Arafat met with Jacques Neriah, Israeli Prime Minister Yitzhak Rabin’s political adviser, and David Sultan, Israel’s ambassador to Egypt. Their discussions were the first since the Feb. 25 attack that killed more than 40 Palestinians in a Hebron mosque.

Any breakthrough in the impasse is likely to be delayed until Israel makes a final decision on the issue of further controls on Jewish settlers and the U.N. Security Council acts on a resolution condemning the massacre, officials here said. PLO sources said Israel indicated it will have a final decision on the PLO’s demands by today.

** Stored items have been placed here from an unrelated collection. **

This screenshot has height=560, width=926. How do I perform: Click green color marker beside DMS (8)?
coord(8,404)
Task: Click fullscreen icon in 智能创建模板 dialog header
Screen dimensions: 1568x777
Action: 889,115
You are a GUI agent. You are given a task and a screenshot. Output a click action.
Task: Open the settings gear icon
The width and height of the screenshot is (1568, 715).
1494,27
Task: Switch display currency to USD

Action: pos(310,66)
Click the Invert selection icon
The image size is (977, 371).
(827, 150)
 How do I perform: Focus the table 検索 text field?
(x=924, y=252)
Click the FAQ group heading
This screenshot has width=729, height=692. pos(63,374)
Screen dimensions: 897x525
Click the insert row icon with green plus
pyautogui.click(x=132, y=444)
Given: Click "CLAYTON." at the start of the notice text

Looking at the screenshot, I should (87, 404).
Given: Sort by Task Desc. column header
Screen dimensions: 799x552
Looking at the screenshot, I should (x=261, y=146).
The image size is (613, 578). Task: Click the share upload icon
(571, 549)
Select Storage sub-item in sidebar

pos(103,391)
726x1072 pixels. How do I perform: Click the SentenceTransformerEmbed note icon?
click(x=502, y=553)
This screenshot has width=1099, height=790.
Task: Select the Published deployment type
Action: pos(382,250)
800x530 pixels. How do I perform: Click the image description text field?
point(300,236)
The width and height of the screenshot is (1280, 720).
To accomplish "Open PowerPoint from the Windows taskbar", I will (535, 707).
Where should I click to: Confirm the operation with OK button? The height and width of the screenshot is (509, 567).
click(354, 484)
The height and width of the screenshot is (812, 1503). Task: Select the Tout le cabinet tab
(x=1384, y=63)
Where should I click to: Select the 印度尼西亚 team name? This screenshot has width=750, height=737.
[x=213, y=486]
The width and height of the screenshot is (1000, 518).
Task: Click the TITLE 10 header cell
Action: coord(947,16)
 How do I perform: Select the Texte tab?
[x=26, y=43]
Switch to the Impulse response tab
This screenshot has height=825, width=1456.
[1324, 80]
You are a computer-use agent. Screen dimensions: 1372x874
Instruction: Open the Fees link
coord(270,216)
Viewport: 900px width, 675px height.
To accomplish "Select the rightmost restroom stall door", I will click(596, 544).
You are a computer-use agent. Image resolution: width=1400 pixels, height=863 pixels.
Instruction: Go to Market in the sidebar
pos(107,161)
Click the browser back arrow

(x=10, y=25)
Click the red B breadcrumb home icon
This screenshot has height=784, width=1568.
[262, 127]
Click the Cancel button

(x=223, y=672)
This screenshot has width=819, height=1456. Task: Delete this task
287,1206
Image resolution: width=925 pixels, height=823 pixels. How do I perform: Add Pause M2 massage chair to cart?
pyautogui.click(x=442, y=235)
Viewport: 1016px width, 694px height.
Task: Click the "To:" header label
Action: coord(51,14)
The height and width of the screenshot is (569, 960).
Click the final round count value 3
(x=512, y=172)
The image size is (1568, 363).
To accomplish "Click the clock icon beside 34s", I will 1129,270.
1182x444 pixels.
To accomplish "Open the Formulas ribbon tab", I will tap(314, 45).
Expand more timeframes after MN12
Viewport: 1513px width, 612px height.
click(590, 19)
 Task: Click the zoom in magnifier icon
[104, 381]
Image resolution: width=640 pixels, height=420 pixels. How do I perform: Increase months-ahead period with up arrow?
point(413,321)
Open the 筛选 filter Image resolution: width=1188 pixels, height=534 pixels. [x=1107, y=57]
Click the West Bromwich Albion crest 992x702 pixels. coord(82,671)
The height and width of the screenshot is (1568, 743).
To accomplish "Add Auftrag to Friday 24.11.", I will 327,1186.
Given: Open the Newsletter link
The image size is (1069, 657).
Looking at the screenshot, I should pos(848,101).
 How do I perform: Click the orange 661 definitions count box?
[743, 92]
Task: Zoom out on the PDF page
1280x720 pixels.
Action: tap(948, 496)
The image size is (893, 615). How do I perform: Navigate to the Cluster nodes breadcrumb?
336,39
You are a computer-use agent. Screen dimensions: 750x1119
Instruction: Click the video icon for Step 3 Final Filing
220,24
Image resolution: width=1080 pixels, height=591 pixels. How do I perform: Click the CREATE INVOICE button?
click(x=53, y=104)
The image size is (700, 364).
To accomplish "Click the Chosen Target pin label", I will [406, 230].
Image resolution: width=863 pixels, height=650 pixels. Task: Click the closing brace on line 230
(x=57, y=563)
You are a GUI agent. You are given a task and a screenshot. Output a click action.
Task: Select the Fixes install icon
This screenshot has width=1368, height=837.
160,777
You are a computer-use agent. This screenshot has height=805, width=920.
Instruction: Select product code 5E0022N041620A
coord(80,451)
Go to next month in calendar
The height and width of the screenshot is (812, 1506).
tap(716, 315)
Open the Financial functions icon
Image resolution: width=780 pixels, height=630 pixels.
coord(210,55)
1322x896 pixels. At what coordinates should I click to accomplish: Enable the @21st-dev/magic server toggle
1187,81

“The Israelis said they will answer these demands and will send the answer directly to Tunis,” the PLO headquarters, a PLO official said. “The Americans and the Egyptians are exerting a very big effort to bridge the gap. But still, there is a gap.”

In the Tunisian capital, the Associated Press quoted unidentified officials as saying Israel proposed “nothing new” in Monday’s meeting. Egypt’s Middle East News Agency said Israel has proposed a summit between Arafat and Rabin--a plan Arafat is likely to resist until he is assured, in advance, of Israeli concessions.

So sensitive are PLO-Israeli contacts in the wake of the massacre that the PLO issued a denial that Monday’s meeting even occurred.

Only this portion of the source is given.